First, he says, is to make sure your network infrastructure is up to the AI task. “That means adopting the latest operating systems, firmware and latest apps from vendors,” Trachtenberg advises. “If your environment is made up of Windows 7, Server 2003 on physical devices, VB apps and individual IIS servers for individual apps, then maybe you shouldn’t be focusing on AI.”

The second thing to consider is whether your enterprise is able to provide the fuel without which AI would merely be a bunch of cobweb-covered algorithms: lots and lots of data. For AI to work as advertised, it is essential that enterprises have a strategy — and platform — for data collection. As Trachtenberg notes, “The more data you have, the more accurate the predictions will be.”

Just as network infrastructure should be current, so should enterprise applications. Otherwise, AI will struggle to effectively manage and optimize those apps, thus undermining at least two of AI’s benefits: operational efficiency and cost savings.

Trachtenberg’s fourth recommendation is to “map out business and application work and process flows,” because that’s your AI’s performance blueprint or roadmap.

The last thing Trachtenberg suggests is to start training your enterprise’s existing systems to understand and respond to human vocal commands. “Building in normal speech syntax search into systems or associating metadata into existing data stores for contextual search will pay dividends long before introducing AI,” he says.
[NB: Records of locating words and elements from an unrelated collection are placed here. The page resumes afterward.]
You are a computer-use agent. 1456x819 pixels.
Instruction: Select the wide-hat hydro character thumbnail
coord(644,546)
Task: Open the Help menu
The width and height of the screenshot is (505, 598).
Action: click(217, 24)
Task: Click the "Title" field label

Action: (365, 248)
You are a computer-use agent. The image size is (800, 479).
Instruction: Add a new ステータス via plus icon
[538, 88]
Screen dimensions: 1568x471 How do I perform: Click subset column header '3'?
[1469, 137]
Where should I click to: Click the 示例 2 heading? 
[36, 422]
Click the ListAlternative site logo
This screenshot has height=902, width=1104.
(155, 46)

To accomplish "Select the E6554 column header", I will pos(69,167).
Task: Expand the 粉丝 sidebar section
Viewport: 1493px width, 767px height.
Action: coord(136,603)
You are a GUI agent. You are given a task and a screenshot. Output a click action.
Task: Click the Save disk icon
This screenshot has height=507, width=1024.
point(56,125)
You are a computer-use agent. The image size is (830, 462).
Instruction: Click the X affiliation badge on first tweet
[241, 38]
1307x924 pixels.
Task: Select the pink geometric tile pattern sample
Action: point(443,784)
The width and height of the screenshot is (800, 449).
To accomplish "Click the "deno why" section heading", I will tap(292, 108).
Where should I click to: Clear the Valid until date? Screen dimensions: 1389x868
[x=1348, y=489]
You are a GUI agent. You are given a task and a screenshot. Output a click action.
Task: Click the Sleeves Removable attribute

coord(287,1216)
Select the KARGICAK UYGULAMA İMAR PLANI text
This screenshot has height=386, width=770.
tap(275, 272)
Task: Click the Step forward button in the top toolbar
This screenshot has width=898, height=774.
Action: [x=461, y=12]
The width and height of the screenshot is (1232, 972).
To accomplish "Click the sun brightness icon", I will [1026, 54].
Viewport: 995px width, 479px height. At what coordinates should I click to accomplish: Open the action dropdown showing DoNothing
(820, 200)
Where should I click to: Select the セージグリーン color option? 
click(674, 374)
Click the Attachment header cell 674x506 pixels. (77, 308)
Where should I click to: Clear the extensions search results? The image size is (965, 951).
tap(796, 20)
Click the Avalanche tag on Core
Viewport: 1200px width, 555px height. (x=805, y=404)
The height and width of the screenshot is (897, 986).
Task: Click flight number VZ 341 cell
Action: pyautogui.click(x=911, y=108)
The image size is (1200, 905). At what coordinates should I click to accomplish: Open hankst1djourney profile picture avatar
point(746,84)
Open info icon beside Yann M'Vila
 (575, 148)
I would add a sixth and seventh thing that enterprises should do ahead of embarking on an AI initiative: Conduct a staff skills assessment and develop a plan to prepare employees. In the former case, determine what skills will be necessary to support AI relative to the skills on hand, then take steps to fill any gap.

In the latter case, demystify AI by walking employees through the entire process. This means demonstrating what happens when you change an algorithm or a variable affected by an algorithm, or even building models that enable project leaders to break down the process into understandable parts. Help them begin to reimagine their jobs as AI allows them to focus on higher-value activities. Some will welcome this change, while others may feel threatened. It’s best to sort all that out sooner than later.

While AI can benefit any organization, those enterprises that meticulously lay the groundwork for an AI initiative will see the biggest payoffs.